3) They removed the original 9 controlled variable people via being called to "see the doctor", so it was just a process of slowly removing all the controlled variables and bringing in other real patients(random variables) 1 at a time to view the behaviour.
4) Just like the banana experiment, the people who didn't know what was going on would stand up when the noise came on - based purely on what they observed others doing. It should be noted that most didn't stand up right away, but after observing it a few times.
5) Eventually all 10 random variable people were standing up when the noise came on, and none of them knew the reason why they were doing those actions when the noise came on.
The interesting thing in this experiment is there is no physical punishment for not conforming, as it was all mental stress and likely associated with peer-pressure or some internal fear of being ostracized. (herd-mentality)
The eye clinic and the banana experiment have different motives, but they can be boiled down to a failure in macro-rationalization and awareness, because of an override of some ancient tribal-like(?) mechanism we still hold onto on a subconscious level.
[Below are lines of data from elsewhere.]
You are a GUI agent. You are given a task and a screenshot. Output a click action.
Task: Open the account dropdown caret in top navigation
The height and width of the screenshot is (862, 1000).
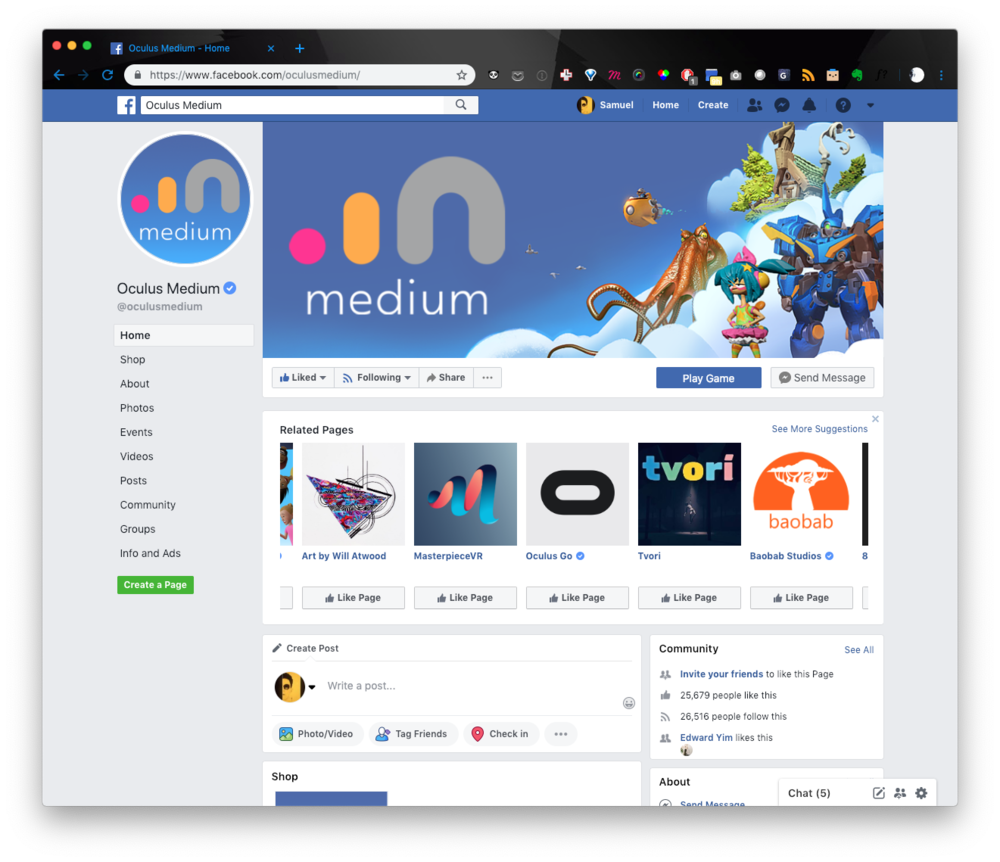[x=869, y=104]
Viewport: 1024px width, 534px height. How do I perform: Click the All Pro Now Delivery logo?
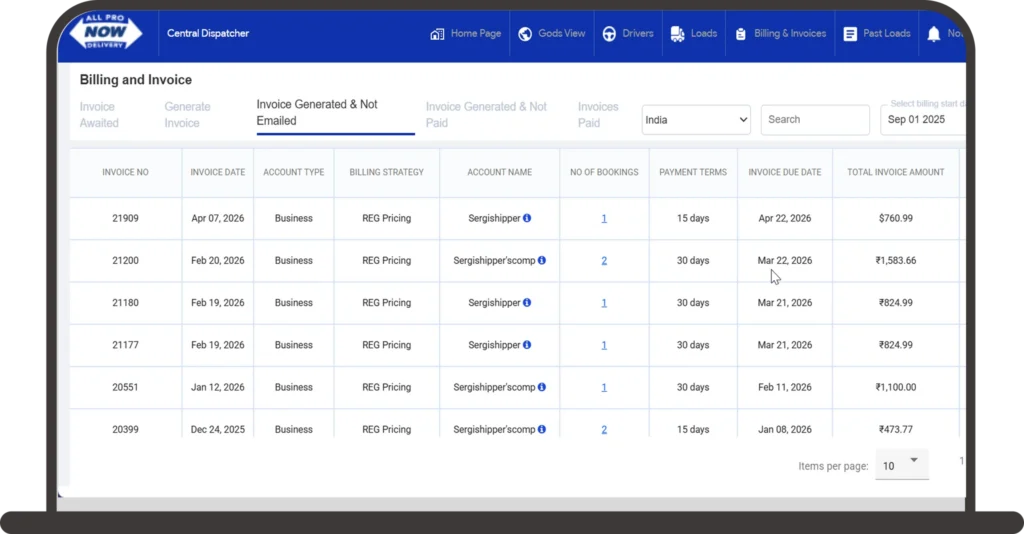(106, 31)
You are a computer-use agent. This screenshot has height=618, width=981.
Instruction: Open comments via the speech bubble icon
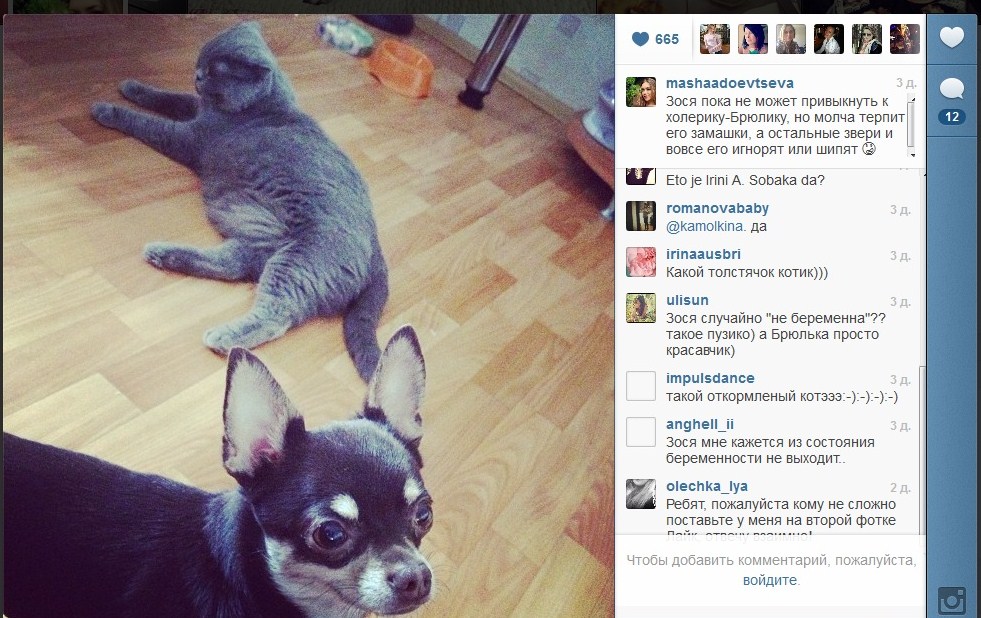tap(952, 88)
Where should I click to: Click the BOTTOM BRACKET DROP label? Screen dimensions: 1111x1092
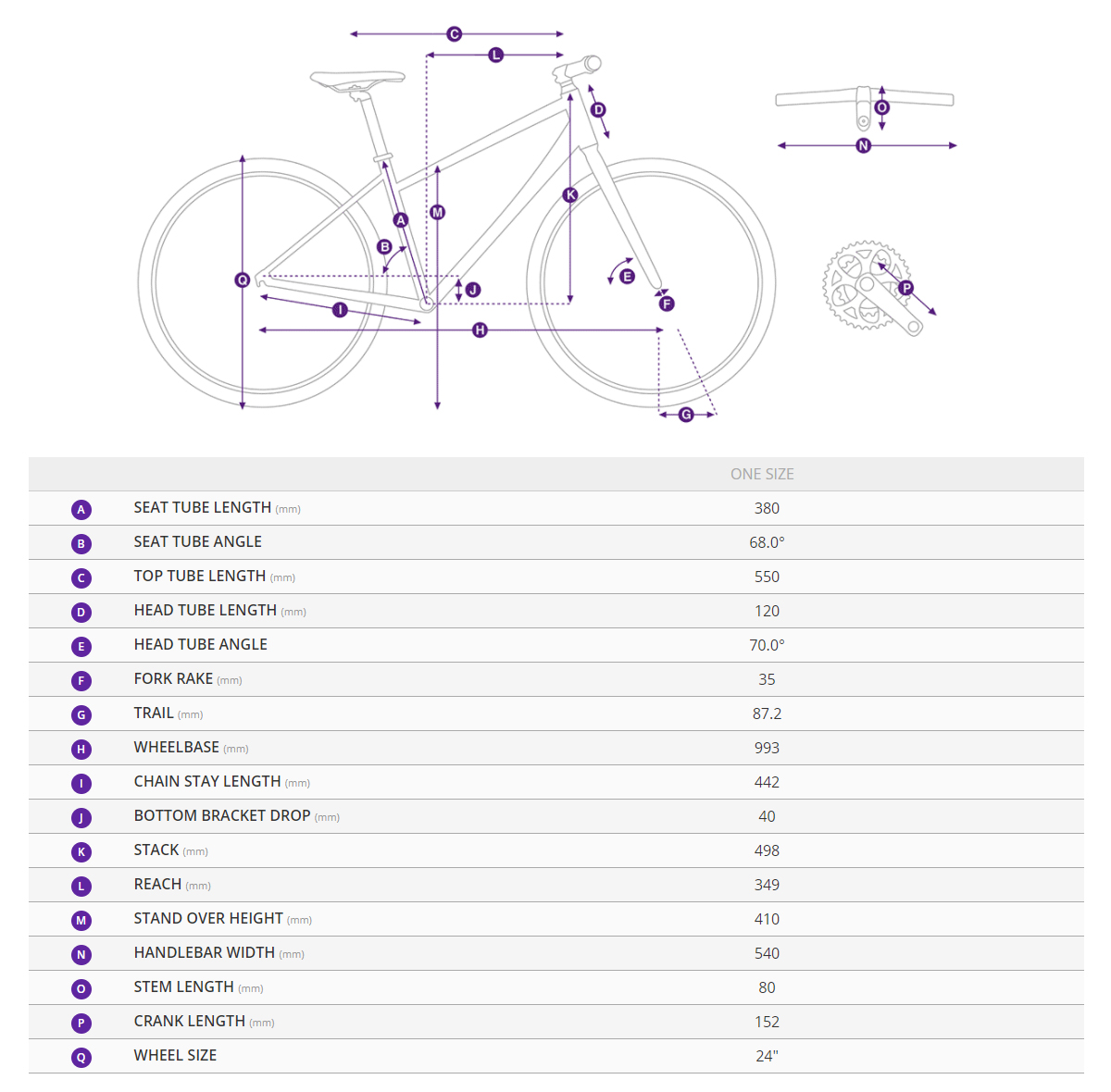[222, 815]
I'm very curious about what happens with the 2nd real patient that enters the office, and if that is always the result if the scenario is repeated. For example if someone asked "why are we doing this?" and the answer was "I am not sure", would every individual still conform and stand-up anyways? I personally can't see that happening. If that is the case that there are "free-thinkers", you could then potentially derive a theory about individuals evolving to override the seemingly innate decision to side with herd-mentality as a way to increase efficiency(time or energy usage) which may increase potential for survival. Though I'm going well-passed what I have knowledge about by coming up with such a hypothesis, but it's really fascinating to think about.